The P.G.A. of America announced that it would no longer plan to hold its 2022 championship at the Trump National Golf Club in Bedminster, N.J. And a number of America’s biggest companies, including ATT, Marriott International, Dow, Airbnb and Morgan Stanley, pledged to halt donations to the 147 Republican members of Congress who supported Mr. Trump’s attempt to overturn the results of the presidential election.

Unemployment claims jumped sharply this past week, reflecting the toll of the pandemic’s aggressive resurgence. Economists are now predicting that the labor market may not show meaningful improvements until the spring, when the virus is hopefully (more) contained. And even then, it may take some time for jobs to bounce back.

One piece of good news, for prospective borrowers at least: Jerome H. Powell, the chair of the Federal Reserve, reiterated that interest rates would stay near zero for the foreseeable future, as part of the central bank’s effort to prop up the struggling economy.

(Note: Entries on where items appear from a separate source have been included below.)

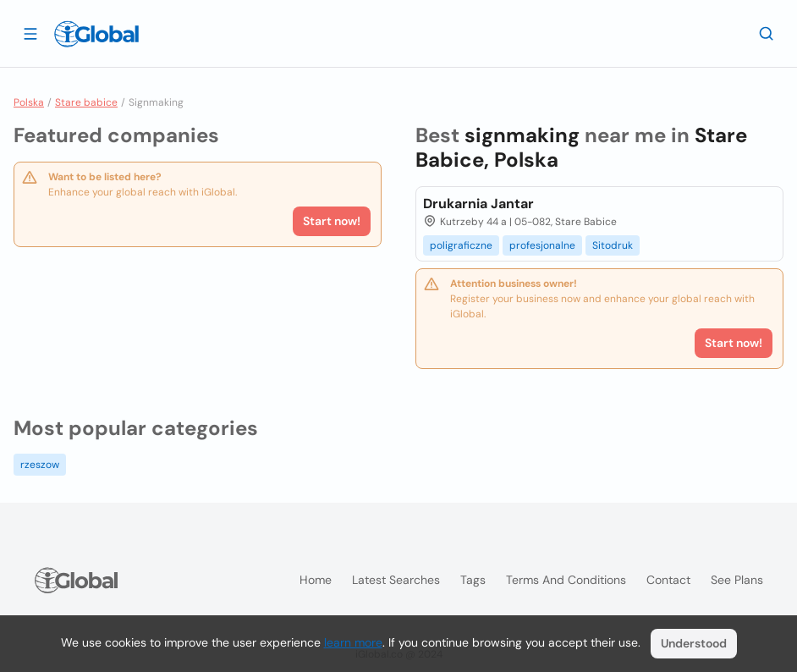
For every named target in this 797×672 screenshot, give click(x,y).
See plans (737, 580)
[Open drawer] (30, 33)
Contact (668, 580)
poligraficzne (461, 245)
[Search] (767, 33)
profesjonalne (542, 245)
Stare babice (86, 102)
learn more (353, 642)
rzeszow (40, 465)
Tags (473, 580)
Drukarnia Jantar (478, 203)
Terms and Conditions (566, 580)
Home (316, 580)
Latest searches (396, 580)
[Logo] (96, 34)
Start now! (332, 221)
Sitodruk (613, 245)
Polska (29, 102)
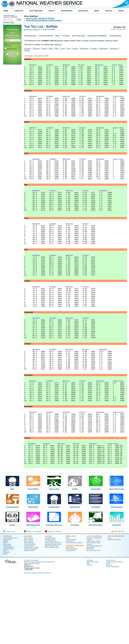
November (104, 48)
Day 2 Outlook (28, 606)
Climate (48, 603)
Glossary (89, 632)
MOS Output (70, 608)
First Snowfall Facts (51, 608)
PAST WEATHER (36, 11)
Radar (58, 36)
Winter (5, 617)
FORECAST (19, 11)
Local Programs (115, 36)
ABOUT (121, 11)
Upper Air (89, 611)
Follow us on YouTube (53, 598)
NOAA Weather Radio (33, 591)
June (62, 48)
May (57, 48)
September (84, 48)
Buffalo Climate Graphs (52, 614)
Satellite (75, 555)
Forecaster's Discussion (54, 591)
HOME (6, 11)
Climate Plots (117, 591)
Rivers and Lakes (79, 36)
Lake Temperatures (72, 616)
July (68, 48)
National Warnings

Google has completed its acquisition of Fitbit, the fitness tracking-device company, after promising regulators that it would not harvest data from the trackers to use for targeted advertising on its search engine. But critics of the deal remain skeptical, especially since Google is already fighting an antitrust lawsuit that accuses the tech giant of using unfair tactics to kneecap its rivals.

President-elect Joseph R. Biden Jr. will take office this Wednesday, and has already announced his detailed proposal for a sweeping, $1.9 trillion stimulus package — called the American Rescue Plan — aimed at battling the virus and alleviating the economic damage it has caused. So, what’s in it? More checks, for starters. Mr. Biden wants to send out $1,400 direct payments to Americans who make less than $75,000 a year. He also wants to extend emergency unemployment insurance programs through the end of September (they are set to expire in mid-March), and supplement unemployment payments with an extra $400 per week. Finally, he’s asking for more funding for school reopenings, state governments and vaccine distribution.